• Exercise
Your task is to output all the records below, word for word.

• Given data

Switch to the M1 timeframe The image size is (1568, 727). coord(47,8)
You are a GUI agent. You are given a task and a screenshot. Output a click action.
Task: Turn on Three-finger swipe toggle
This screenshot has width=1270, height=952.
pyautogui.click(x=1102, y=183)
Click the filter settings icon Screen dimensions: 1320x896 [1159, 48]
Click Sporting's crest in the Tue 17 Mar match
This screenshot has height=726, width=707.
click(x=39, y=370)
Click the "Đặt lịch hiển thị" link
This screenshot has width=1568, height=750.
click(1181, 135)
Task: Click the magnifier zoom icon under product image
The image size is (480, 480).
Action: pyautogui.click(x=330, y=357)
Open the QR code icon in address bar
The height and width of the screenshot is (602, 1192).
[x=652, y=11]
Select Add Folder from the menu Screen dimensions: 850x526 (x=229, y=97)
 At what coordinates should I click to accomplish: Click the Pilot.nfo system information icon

• Response below
Switch to the M1 timeframe The image size is (1568, 727). coord(47,8)
You are a GUI agent. You are given a task and a screenshot. Output a click action.
Task: Turn on Three-finger swipe toggle
This screenshot has width=1270, height=952.
pyautogui.click(x=1102, y=183)
Click the filter settings icon Screen dimensions: 1320x896 [1159, 48]
Click Sporting's crest in the Tue 17 Mar match
This screenshot has height=726, width=707.
click(x=39, y=370)
Click the "Đặt lịch hiển thị" link
This screenshot has width=1568, height=750.
click(1181, 135)
Task: Click the magnifier zoom icon under product image
The image size is (480, 480).
Action: pyautogui.click(x=330, y=357)
Open the QR code icon in address bar
The height and width of the screenshot is (602, 1192).
[x=652, y=11]
Select Add Folder from the menu Screen dimensions: 850x526 (x=229, y=97)
 At what coordinates should I click to accomplish: Click the Pilot.nfo system information icon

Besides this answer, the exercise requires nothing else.